»»
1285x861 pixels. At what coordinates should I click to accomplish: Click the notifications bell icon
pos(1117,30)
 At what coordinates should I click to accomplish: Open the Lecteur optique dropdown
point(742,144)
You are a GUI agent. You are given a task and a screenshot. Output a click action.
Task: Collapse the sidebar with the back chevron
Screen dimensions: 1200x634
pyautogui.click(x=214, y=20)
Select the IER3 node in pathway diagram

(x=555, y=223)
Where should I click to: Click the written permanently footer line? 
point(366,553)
««
# WHAT YOU ARE ASKED TO DO
All lines from the one containing "Screen dimensions: 1200x634" through the end of the listing must be transcribed exactly. No other lines belong in the answer.

# EXPECTED ANSWER
Screen dimensions: 1200x634
pyautogui.click(x=214, y=20)
Select the IER3 node in pathway diagram

(x=555, y=223)
Where should I click to: Click the written permanently footer line? 
point(366,553)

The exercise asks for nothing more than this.